- What you are asked to do: In this exercise, print only the lines of the records below from the one with "You are a GUI" through the one with "The image size is (580, 348).", inclusive. Pictures are not part of the copy.

- Supplied material:
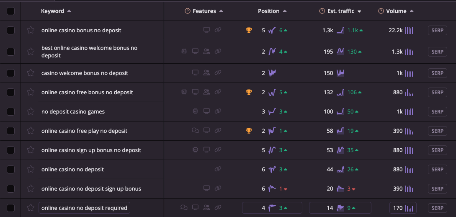Image resolution: width=456 pixels, height=217 pixels.
Task: Open SERP for 'online casino sign up bonus no deposit'
Action: (437, 150)
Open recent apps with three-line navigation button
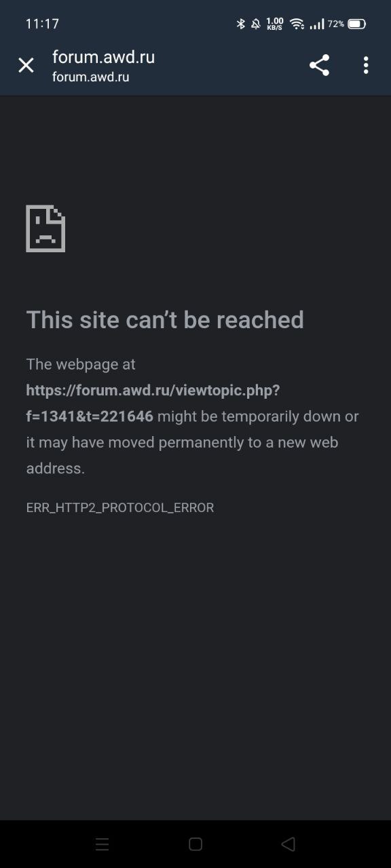This screenshot has width=391, height=868. [x=102, y=844]
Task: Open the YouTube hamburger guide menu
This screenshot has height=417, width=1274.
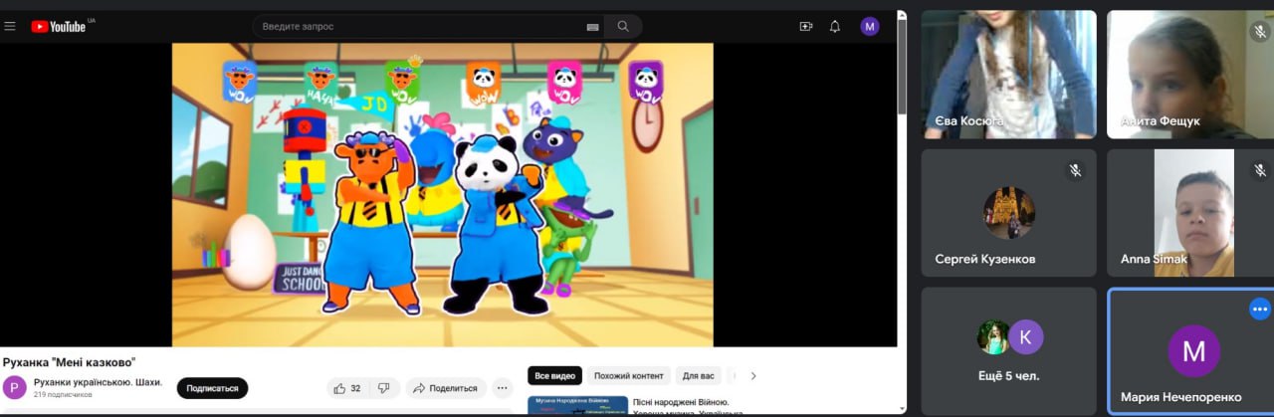Action: pos(10,27)
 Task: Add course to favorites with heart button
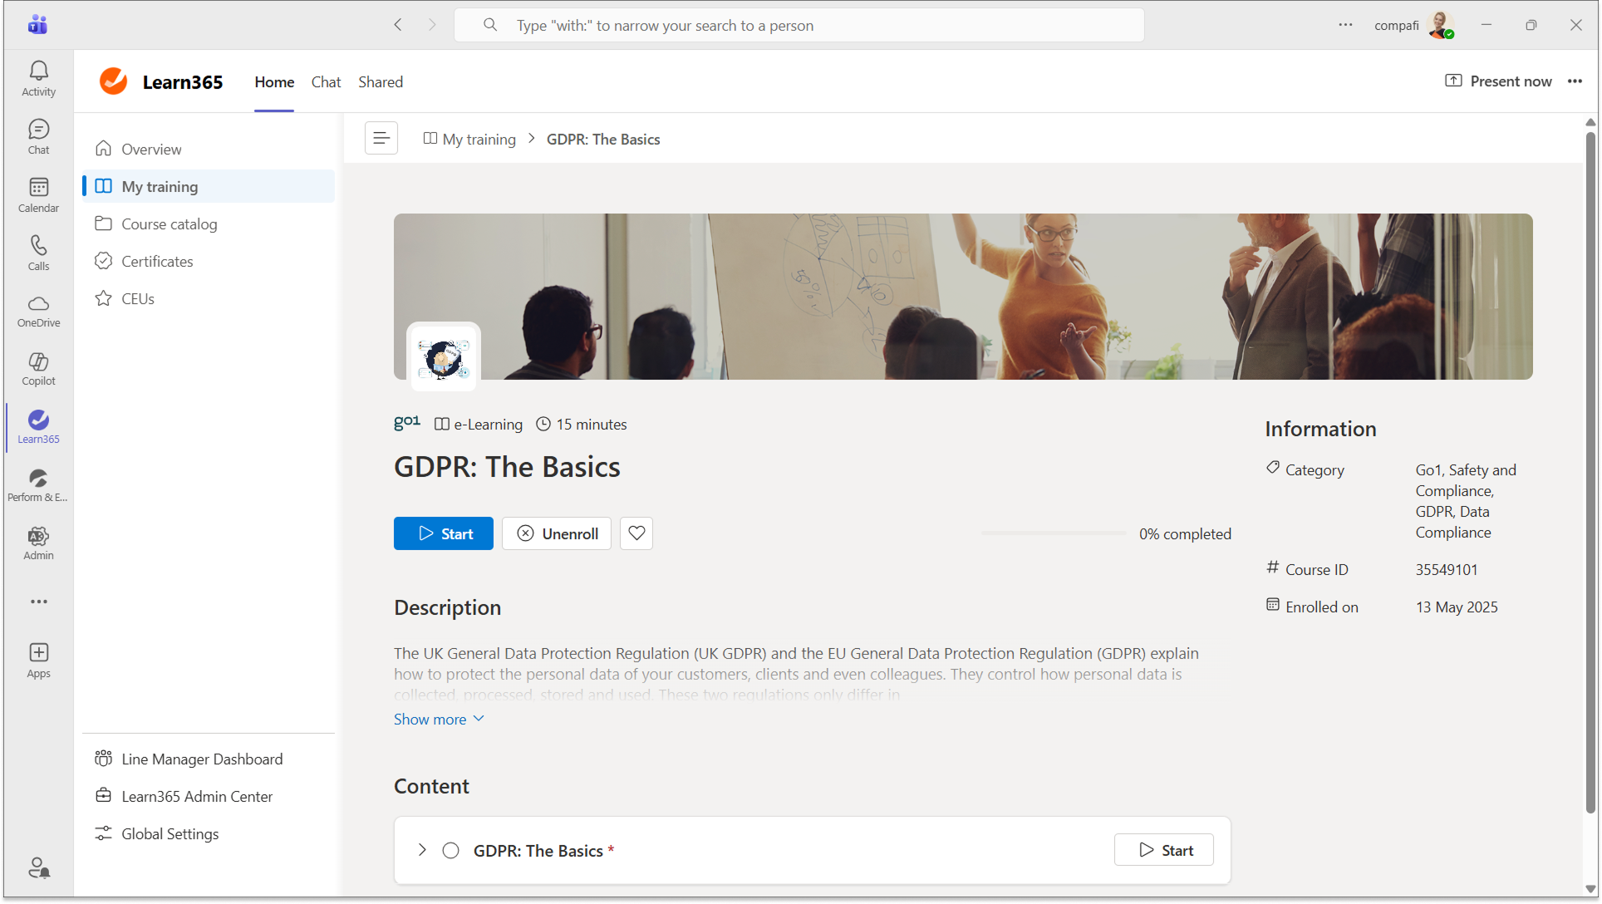pos(636,533)
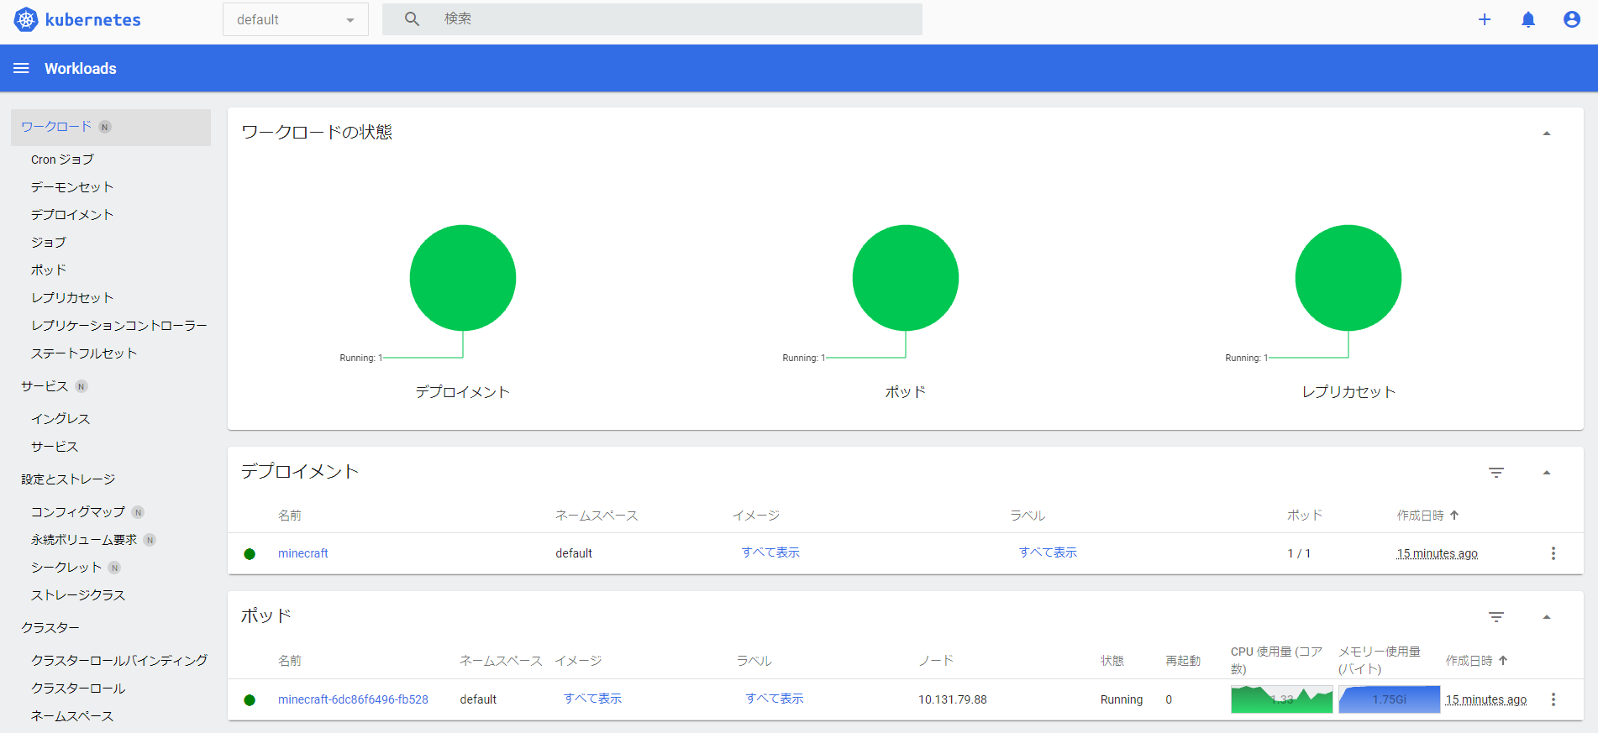Click the Kubernetes logo icon
The image size is (1598, 733).
26,19
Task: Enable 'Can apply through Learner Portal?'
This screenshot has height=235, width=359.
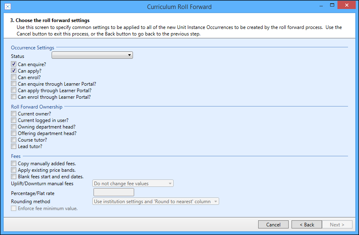Action: (x=13, y=90)
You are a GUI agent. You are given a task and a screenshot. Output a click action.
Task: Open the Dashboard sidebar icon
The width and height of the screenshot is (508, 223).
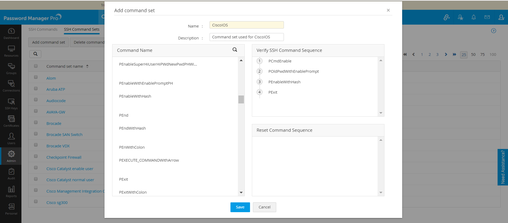(x=11, y=34)
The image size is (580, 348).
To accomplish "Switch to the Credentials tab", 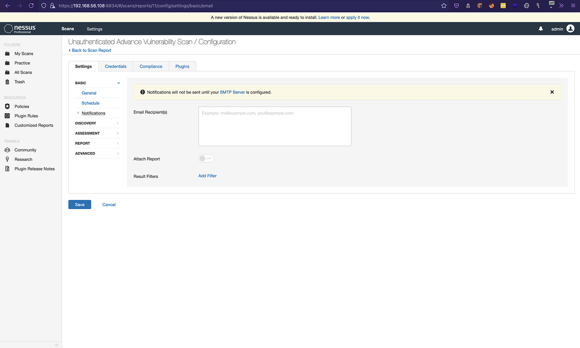I will (115, 66).
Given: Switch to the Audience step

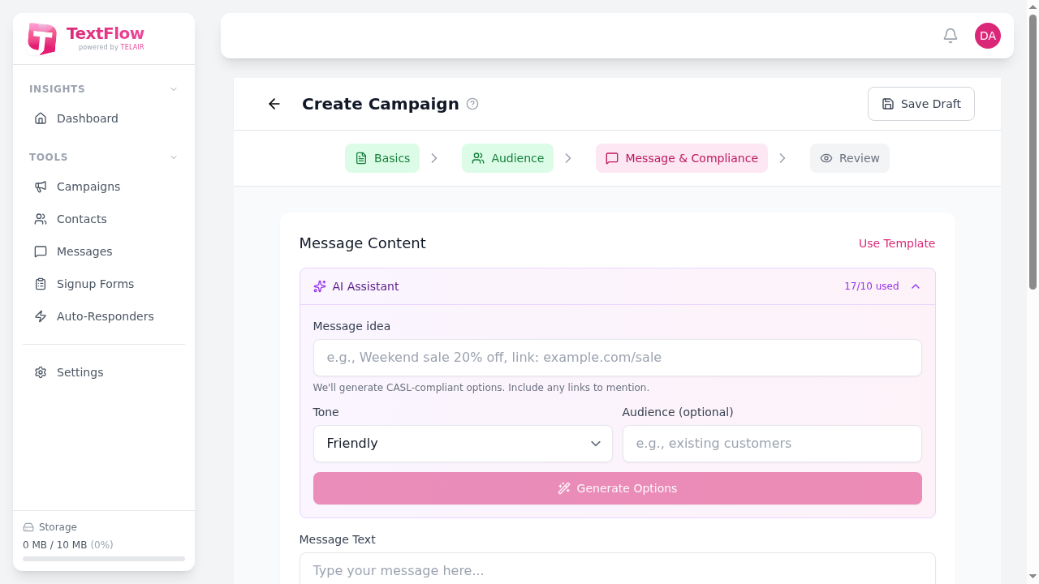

- Answer box:
You are a GUI agent. You are given a task and a screenshot. Output a click action.
Task: Open the Dashboard sidebar icon
The width and height of the screenshot is (508, 223).
(x=11, y=34)
The image size is (580, 348).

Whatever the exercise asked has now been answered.